EXERCISE: Please restate each entry word for word.

Records from a data source
◆ ◆ ◆ ◆
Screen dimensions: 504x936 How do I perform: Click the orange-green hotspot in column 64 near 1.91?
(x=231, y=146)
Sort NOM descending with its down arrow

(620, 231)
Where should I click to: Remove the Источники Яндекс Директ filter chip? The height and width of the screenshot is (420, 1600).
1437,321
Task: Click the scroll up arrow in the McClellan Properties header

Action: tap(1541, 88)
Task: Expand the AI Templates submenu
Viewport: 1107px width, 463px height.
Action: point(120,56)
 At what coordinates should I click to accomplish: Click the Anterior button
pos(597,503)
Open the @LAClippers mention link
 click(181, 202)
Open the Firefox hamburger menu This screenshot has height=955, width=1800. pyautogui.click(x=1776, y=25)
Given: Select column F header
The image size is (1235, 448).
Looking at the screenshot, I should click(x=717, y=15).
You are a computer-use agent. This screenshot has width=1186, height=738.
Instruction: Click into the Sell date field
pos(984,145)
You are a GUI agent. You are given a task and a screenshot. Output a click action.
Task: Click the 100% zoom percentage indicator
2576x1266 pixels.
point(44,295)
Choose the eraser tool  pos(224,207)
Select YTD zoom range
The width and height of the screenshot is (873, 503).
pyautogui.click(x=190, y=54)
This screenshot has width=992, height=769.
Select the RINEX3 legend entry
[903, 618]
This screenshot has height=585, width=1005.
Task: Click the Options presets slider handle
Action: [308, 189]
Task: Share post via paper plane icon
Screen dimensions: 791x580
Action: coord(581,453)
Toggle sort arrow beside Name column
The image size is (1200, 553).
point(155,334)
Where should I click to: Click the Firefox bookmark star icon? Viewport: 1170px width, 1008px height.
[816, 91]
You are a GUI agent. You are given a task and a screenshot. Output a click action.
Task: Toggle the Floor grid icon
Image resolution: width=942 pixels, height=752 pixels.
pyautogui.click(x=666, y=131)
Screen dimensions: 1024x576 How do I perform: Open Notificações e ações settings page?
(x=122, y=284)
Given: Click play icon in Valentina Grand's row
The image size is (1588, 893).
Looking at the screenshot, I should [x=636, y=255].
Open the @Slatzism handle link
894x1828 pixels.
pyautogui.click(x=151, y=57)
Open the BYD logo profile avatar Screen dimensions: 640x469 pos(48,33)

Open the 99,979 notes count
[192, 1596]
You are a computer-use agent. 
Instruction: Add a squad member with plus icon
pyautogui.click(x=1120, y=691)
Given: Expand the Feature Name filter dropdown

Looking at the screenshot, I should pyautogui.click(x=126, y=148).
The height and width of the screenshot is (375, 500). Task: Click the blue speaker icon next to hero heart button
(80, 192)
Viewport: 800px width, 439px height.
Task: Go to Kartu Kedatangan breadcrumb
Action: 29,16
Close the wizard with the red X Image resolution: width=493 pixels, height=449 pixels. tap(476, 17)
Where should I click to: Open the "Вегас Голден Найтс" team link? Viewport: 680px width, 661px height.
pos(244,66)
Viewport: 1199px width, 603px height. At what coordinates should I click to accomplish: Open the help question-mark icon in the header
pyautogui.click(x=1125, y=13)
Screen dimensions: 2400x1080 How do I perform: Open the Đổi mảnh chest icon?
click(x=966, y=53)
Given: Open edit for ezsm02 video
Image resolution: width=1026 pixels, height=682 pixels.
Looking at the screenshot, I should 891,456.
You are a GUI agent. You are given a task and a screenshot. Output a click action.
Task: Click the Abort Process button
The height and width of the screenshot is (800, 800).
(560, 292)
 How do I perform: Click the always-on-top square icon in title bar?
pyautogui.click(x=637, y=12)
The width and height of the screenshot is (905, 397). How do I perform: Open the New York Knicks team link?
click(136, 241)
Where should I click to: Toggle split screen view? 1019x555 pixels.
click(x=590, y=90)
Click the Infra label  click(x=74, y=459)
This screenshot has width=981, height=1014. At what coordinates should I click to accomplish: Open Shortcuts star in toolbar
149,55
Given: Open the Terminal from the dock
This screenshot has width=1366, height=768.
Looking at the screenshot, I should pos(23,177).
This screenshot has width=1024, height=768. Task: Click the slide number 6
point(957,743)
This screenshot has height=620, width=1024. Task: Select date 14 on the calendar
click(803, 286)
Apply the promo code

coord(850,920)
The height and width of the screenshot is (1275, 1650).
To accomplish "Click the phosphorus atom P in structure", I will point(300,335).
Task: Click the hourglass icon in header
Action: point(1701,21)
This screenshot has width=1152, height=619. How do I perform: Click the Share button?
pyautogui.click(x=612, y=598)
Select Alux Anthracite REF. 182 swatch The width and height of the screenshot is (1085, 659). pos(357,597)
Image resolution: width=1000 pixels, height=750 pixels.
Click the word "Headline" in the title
◆ ◆ ◆ ◆
RESULT:
Screen dimensions: 504x936 How do I perform: Click the orange-green hotspot in column 64 near 1.91?
(x=231, y=146)
Sort NOM descending with its down arrow

(620, 231)
Where should I click to: Remove the Источники Яндекс Директ filter chip? The height and width of the screenshot is (420, 1600).
1437,321
Task: Click the scroll up arrow in the McClellan Properties header

Action: tap(1541, 88)
Task: Expand the AI Templates submenu
Viewport: 1107px width, 463px height.
Action: point(120,56)
 At what coordinates should I click to accomplish: Click the Anterior button
pos(597,503)
Open the @LAClippers mention link
 click(181, 202)
Open the Firefox hamburger menu This screenshot has height=955, width=1800. pyautogui.click(x=1776, y=25)
Given: Select column F header
The image size is (1235, 448).
Looking at the screenshot, I should click(x=717, y=15).
You are a computer-use agent. This screenshot has width=1186, height=738.
Instruction: Click into the Sell date field
pos(984,145)
You are a GUI agent. You are given a task and a screenshot. Output a click action.
Task: Click the 100% zoom percentage indicator
2576x1266 pixels.
point(44,295)
Choose the eraser tool  pos(224,207)
Select YTD zoom range
The width and height of the screenshot is (873, 503).
pyautogui.click(x=190, y=54)
This screenshot has width=992, height=769.
Select the RINEX3 legend entry
[903, 618]
This screenshot has height=585, width=1005.
Task: Click the Options presets slider handle
Action: [308, 189]
Task: Share post via paper plane icon
Screen dimensions: 791x580
Action: coord(581,453)
Toggle sort arrow beside Name column
The image size is (1200, 553).
point(155,334)
Where should I click to: Click the Firefox bookmark star icon? Viewport: 1170px width, 1008px height.
[816, 91]
You are a GUI agent. You are given a task and a screenshot. Output a click action.
Task: Toggle the Floor grid icon
Image resolution: width=942 pixels, height=752 pixels.
pyautogui.click(x=666, y=131)
Screen dimensions: 1024x576 How do I perform: Open Notificações e ações settings page?
(x=122, y=284)
Given: Click play icon in Valentina Grand's row
The image size is (1588, 893).
Looking at the screenshot, I should [x=636, y=255].
Open the @Slatzism handle link
894x1828 pixels.
pyautogui.click(x=151, y=57)
Open the BYD logo profile avatar Screen dimensions: 640x469 pos(48,33)

Open the 99,979 notes count
[192, 1596]
You are a computer-use agent. 
Instruction: Add a squad member with plus icon
pyautogui.click(x=1120, y=691)
Given: Expand the Feature Name filter dropdown

Looking at the screenshot, I should pyautogui.click(x=126, y=148).
The height and width of the screenshot is (375, 500). Task: Click the blue speaker icon next to hero heart button
(80, 192)
Viewport: 800px width, 439px height.
Task: Go to Kartu Kedatangan breadcrumb
Action: 29,16
Close the wizard with the red X Image resolution: width=493 pixels, height=449 pixels. tap(476, 17)
Where should I click to: Open the "Вегас Голден Найтс" team link? Viewport: 680px width, 661px height.
pos(244,66)
Viewport: 1199px width, 603px height. At what coordinates should I click to accomplish: Open the help question-mark icon in the header
pyautogui.click(x=1125, y=13)
Screen dimensions: 2400x1080 How do I perform: Open the Đổi mảnh chest icon?
click(x=966, y=53)
Given: Open edit for ezsm02 video
Image resolution: width=1026 pixels, height=682 pixels.
Looking at the screenshot, I should 891,456.
You are a GUI agent. You are given a task and a screenshot. Output a click action.
Task: Click the Abort Process button
The height and width of the screenshot is (800, 800).
(560, 292)
 How do I perform: Click the always-on-top square icon in title bar?
pyautogui.click(x=637, y=12)
The width and height of the screenshot is (905, 397). How do I perform: Open the New York Knicks team link?
click(136, 241)
Where should I click to: Toggle split screen view? 1019x555 pixels.
click(x=590, y=90)
Click the Infra label  click(x=74, y=459)
This screenshot has width=981, height=1014. At what coordinates should I click to accomplish: Open Shortcuts star in toolbar
149,55
Given: Open the Terminal from the dock
This screenshot has width=1366, height=768.
Looking at the screenshot, I should pos(23,177).
This screenshot has width=1024, height=768. Task: Click the slide number 6
point(957,743)
This screenshot has height=620, width=1024. Task: Select date 14 on the calendar
click(803, 286)
Apply the promo code

coord(850,920)
The height and width of the screenshot is (1275, 1650).
To accomplish "Click the phosphorus atom P in structure", I will point(300,335).
Task: Click the hourglass icon in header
Action: point(1701,21)
This screenshot has width=1152, height=619. How do I perform: Click the Share button?
pyautogui.click(x=612, y=598)
Select Alux Anthracite REF. 182 swatch The width and height of the screenshot is (1085, 659). pos(357,597)
Image resolution: width=1000 pixels, height=750 pixels.
Click the word "Headline" in the title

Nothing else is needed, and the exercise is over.